後日。私は小さなことをいつまでもクヨクヨと引きずるタイプであり、先日あんなに明るく話しかけてくれた先生に何て気持ちの下がる返答をしてしまったんだ、と恒例になっている午前中の日向ぼっこをしながら反省をしていると、次第に日は進み午後に差し掛かる。午後の刺すような日の光を肌に吸収しながらふと「この日の光を気持ち良いと思う人間が同じ時間、どこかの地域に存在していること」に目を向けた。それから「気持ち良いと思いながら一度日を浴びてみよう」と思い、立ち上がり目を瞑り、背筋を伸ばして太陽の光をいっぱいに受け止める。立っているだけでも汗ばむけれど、それは確かに気持ちの良いことだった。刺すように痛いよりも、いずれこの季節は過ぎ去る、もう同じ日の光を浴びることはできない、となんだか壊れやすい大事なものを取り扱うときのような、慎重で丁寧な気持ちを覚えて感動した。次に先生にお会いしたら必ずお礼をしよう、と意気揚々にその日の日向ぼっこを終了した。おかげさまでそれを境に本来の、白黒ハッキリした天気大好きモードを取り戻して、今では梅雨のしっかり雨の降った日も居心地よくすごせるようになった。

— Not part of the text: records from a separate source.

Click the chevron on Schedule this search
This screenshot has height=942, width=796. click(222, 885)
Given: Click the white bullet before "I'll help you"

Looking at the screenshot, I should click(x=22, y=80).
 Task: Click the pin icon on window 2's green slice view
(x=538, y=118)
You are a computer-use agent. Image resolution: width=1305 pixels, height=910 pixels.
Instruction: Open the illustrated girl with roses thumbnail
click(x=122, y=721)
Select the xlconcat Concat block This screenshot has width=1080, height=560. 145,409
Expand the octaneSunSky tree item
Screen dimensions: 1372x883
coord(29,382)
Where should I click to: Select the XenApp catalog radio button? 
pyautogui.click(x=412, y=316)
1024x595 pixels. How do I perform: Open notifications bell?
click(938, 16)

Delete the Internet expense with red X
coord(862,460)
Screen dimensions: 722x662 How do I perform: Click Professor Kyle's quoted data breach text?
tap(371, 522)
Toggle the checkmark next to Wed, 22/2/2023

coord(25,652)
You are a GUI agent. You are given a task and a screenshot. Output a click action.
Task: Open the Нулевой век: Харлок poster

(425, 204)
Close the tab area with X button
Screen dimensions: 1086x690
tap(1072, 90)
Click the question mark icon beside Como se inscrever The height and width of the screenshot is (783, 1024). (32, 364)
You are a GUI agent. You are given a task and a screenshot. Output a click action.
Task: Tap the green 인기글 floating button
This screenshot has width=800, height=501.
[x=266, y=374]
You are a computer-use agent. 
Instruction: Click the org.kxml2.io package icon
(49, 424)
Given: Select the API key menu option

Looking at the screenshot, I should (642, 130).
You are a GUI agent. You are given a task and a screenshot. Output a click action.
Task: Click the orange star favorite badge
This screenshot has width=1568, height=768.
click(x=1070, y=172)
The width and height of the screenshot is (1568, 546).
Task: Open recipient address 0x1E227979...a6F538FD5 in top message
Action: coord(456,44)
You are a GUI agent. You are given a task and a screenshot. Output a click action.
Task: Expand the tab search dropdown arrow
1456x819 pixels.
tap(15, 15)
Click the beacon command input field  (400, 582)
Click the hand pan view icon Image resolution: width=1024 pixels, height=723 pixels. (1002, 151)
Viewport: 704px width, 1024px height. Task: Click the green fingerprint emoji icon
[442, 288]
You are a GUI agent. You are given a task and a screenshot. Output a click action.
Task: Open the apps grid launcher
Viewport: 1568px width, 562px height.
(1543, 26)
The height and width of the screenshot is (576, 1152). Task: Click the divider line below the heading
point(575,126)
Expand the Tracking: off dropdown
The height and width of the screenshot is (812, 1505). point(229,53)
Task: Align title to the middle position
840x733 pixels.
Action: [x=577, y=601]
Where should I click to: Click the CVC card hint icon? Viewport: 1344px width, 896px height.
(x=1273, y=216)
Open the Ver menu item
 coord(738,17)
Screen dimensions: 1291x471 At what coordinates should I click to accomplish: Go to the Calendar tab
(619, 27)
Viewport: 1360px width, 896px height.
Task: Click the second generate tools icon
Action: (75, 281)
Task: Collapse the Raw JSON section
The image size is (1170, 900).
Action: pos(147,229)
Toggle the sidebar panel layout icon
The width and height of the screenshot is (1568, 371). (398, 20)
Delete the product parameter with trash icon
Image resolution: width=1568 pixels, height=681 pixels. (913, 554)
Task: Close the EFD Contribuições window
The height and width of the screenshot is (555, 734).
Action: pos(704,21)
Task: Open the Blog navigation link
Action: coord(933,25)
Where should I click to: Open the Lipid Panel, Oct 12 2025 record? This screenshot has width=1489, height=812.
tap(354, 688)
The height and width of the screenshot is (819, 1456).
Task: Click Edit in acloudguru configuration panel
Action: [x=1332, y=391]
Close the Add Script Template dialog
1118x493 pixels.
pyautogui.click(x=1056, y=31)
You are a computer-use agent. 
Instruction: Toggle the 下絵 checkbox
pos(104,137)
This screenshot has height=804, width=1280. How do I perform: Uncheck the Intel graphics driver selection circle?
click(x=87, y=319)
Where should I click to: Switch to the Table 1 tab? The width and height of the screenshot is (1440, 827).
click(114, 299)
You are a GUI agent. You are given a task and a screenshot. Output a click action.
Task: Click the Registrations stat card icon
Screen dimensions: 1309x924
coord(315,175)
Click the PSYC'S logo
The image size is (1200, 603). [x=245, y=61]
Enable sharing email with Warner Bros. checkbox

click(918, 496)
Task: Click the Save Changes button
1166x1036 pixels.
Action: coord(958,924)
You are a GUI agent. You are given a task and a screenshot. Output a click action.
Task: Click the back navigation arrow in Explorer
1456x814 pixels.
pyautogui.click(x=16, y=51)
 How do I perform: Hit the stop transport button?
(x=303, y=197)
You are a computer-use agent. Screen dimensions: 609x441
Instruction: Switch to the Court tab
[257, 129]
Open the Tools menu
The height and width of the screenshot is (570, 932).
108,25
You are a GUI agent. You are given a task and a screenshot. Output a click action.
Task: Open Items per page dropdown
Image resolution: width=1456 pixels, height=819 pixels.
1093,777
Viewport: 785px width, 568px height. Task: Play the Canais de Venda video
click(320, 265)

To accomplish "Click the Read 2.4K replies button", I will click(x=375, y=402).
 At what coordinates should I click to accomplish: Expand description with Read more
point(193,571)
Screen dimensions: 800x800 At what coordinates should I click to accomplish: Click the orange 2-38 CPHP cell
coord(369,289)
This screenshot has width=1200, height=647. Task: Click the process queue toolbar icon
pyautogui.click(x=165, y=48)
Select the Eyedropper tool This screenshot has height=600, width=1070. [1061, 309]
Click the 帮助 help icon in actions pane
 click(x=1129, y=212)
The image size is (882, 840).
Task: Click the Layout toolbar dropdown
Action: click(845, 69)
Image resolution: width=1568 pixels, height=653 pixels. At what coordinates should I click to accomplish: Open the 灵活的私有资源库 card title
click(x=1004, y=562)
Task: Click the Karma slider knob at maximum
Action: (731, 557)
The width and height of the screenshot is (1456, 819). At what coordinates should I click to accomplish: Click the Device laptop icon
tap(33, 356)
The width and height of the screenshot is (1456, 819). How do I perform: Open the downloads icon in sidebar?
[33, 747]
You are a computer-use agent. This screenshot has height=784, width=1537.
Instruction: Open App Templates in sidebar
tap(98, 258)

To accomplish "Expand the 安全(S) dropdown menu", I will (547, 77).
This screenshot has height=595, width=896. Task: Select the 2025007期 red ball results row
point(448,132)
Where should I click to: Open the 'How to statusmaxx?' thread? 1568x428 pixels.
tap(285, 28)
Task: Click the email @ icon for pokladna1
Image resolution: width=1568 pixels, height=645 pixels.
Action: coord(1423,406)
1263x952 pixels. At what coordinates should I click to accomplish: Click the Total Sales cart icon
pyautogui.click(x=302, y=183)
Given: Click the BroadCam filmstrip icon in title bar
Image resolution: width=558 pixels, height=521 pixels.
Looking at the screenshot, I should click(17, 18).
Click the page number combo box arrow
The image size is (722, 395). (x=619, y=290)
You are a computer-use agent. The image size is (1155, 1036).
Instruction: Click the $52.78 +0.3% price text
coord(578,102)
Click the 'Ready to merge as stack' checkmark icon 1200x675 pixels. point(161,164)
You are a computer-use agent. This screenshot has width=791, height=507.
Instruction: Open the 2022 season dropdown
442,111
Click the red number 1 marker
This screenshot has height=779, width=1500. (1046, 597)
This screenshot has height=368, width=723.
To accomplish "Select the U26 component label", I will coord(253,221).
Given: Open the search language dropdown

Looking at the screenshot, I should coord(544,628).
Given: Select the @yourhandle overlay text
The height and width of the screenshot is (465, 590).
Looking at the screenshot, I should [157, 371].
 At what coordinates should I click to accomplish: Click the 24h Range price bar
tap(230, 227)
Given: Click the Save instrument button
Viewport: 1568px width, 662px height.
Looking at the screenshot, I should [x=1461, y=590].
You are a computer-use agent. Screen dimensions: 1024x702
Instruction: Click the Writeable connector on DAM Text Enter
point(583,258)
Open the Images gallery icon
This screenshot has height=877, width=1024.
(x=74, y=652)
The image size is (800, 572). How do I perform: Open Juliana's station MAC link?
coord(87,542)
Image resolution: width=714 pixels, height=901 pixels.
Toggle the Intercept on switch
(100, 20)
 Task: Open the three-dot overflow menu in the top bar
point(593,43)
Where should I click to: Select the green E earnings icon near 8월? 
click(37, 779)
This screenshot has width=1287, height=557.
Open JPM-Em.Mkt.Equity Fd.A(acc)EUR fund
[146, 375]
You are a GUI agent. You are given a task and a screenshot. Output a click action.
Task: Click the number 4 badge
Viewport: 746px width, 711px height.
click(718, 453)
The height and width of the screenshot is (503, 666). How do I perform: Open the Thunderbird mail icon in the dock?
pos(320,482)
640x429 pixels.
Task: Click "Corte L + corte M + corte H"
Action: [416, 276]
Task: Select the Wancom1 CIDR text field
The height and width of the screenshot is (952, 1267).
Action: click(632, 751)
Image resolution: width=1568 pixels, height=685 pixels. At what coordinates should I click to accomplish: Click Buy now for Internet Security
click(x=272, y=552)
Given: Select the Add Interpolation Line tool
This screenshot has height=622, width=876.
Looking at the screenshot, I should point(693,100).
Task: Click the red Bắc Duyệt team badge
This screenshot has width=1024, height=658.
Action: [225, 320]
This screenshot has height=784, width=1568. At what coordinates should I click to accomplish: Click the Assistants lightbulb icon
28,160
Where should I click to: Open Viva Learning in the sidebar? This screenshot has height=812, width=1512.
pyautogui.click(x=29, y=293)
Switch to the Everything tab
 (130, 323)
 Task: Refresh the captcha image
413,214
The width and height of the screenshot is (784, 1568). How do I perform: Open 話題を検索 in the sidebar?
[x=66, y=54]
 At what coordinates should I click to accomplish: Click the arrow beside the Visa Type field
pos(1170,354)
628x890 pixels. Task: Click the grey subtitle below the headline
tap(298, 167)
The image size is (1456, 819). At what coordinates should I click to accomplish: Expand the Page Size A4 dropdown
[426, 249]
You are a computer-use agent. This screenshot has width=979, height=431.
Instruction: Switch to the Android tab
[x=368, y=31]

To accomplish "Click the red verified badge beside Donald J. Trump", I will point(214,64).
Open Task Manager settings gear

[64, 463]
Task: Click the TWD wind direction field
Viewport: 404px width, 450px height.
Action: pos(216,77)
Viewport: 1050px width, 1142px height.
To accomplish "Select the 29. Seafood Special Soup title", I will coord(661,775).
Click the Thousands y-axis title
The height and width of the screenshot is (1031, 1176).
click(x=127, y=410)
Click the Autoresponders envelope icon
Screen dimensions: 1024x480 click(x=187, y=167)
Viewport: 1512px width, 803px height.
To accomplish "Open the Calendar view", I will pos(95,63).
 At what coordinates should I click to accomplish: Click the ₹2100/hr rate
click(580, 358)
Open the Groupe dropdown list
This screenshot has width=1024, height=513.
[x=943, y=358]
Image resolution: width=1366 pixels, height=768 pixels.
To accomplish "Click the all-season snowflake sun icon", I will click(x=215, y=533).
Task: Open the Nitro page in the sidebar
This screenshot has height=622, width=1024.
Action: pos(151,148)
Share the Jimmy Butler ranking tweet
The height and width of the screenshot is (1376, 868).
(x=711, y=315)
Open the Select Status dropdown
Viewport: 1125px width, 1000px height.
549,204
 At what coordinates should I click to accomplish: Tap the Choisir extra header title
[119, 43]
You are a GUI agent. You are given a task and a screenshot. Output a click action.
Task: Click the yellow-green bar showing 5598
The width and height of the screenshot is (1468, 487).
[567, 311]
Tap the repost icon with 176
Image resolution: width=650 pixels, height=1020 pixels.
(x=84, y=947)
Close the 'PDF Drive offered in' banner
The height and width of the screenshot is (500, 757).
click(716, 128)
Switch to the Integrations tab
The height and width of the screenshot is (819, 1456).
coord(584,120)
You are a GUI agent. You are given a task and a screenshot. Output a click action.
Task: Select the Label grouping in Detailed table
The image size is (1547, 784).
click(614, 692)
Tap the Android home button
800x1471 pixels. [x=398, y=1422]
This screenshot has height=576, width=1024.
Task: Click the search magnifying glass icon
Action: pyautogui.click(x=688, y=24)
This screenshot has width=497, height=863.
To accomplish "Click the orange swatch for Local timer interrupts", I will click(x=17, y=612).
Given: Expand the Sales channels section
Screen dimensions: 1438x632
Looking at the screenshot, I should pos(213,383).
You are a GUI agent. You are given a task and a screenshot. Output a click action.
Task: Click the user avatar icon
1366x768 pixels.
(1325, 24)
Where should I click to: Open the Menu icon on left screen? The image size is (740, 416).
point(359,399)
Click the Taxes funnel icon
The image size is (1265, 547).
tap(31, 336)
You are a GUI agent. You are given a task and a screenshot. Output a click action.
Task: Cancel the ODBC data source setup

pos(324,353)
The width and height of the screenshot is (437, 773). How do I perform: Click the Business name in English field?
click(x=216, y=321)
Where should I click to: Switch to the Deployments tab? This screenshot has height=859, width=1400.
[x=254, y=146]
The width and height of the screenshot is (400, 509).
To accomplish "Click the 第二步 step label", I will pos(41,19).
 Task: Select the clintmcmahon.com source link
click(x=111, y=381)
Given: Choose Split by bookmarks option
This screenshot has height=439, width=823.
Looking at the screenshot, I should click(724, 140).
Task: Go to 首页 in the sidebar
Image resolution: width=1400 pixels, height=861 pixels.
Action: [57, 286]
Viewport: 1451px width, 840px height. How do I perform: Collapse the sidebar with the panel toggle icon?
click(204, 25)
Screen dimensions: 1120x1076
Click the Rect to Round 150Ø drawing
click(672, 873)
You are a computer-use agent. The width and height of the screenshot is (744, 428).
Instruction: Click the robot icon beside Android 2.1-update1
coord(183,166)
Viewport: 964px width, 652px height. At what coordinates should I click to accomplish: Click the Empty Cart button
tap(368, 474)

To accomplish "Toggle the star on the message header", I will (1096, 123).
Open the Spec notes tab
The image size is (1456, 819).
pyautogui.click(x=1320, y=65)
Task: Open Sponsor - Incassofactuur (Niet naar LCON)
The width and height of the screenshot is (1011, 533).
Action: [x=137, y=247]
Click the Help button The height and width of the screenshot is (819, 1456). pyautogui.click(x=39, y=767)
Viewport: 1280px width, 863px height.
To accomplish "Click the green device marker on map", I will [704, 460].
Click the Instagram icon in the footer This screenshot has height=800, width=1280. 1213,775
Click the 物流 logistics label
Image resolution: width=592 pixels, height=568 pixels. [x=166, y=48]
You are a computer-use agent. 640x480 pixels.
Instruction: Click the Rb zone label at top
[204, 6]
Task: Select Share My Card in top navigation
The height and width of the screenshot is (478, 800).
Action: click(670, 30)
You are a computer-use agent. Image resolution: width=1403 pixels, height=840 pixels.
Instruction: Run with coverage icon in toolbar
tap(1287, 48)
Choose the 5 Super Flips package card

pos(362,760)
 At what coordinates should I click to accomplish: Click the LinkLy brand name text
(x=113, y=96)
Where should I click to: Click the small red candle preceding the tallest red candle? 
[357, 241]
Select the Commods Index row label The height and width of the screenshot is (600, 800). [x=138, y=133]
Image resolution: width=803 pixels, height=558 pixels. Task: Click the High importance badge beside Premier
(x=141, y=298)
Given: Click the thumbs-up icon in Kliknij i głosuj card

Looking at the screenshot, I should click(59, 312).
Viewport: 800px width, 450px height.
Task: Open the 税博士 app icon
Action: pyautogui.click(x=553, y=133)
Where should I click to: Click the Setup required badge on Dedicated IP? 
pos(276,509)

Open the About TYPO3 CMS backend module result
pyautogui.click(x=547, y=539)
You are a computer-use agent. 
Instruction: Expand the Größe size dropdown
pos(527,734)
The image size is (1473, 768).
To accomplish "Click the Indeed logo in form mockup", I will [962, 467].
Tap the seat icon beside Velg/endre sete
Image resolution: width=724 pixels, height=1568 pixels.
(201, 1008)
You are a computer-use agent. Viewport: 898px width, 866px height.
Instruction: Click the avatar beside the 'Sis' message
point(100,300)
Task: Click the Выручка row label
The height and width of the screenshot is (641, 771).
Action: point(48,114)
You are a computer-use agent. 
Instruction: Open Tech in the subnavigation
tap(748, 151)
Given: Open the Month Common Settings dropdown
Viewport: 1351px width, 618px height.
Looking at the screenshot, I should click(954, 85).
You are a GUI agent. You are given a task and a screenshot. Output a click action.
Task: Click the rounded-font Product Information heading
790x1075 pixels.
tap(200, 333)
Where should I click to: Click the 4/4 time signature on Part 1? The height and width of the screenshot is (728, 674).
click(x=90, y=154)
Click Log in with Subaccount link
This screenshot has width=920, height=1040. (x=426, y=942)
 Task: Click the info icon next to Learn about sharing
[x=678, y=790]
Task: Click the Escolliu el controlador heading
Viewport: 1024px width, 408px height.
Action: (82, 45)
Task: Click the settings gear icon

それから、また後日。先生とあの会話をして恐らく2週間ほど経過した日。いつも通り先生はご来店された。例の如くホットコーヒーを用意しながらあの日午後のお日さまの光を全身に受け止めた感動を思い出しながら、思い切って先生に
「前に先生が、今日の暑さは気持ちがいいですねと言ってくださったじゃないですか私はネガティヴにお返事してしまったけど…」「あの先生の言葉がずっと心に残って思い切って太陽の光を全身で受け止めてみたんですよ!」「そしたら本当に気持ちよくて新しい感性を教えてくれてありがとうございます!」とお伝えすると
「わあ大絶賛、ありがとうございます!僕もいい日になります!」とにっこりお返事してくださった。
先生のようにいつも機嫌良く過ごされている方々は誰にも頼らず、見る角度を変えて自分が機嫌良く過ごせるように気を配っていることに改めて気がついてから生活に触れているすべてのものへの見る角度が変わった。人によってはそれは努力でもなく今までの思考の蓄積で無意識の領域でやってのけていること、それに気がついてん。やから今な、めっちゃきげんようすごせてんねん。みんなの配慮のおかげやし、うちもええ気分を提供する側でいたいやん!と親友に話し、嬉しい返事をくれた。
繊細な幼少期を経てここまで大人になったはずだけど、忙殺ってやっぱりすごいなあ。そしてその余裕のなさに気がつけるチャンスをくださる人に出会える強運がありがたいし、変わろうと思った時に認めて応援してくれる仲間がそばにいることがありがたい。そしてそれに気がつける、子ども心を持ったままの自分にもとても感謝!これだから、人というものが好きなんだなあ。